Top of Provided material
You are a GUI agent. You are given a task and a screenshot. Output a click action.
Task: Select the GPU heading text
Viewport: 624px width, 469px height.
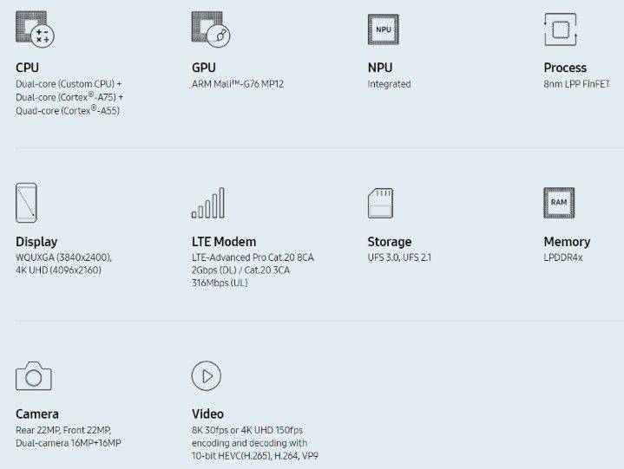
Bottom of Provided material
Top of Provided material
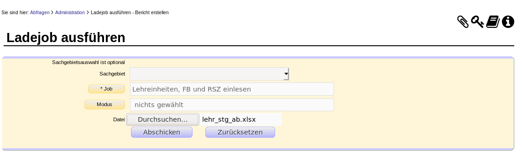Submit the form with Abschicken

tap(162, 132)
Bottom of Provided material
Top of Provided material
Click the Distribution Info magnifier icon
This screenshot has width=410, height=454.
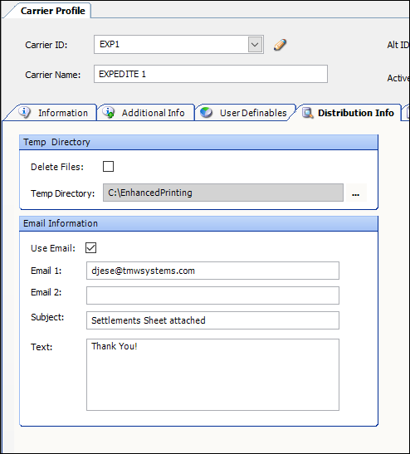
Bottom of Provided material
Goal of the exercise
Copy all lines in the listing above where the string "screenshot" appears.

Task answer
You are a GUI agent. You are given a task and a screenshot. Output a click action.
This screenshot has width=410, height=454.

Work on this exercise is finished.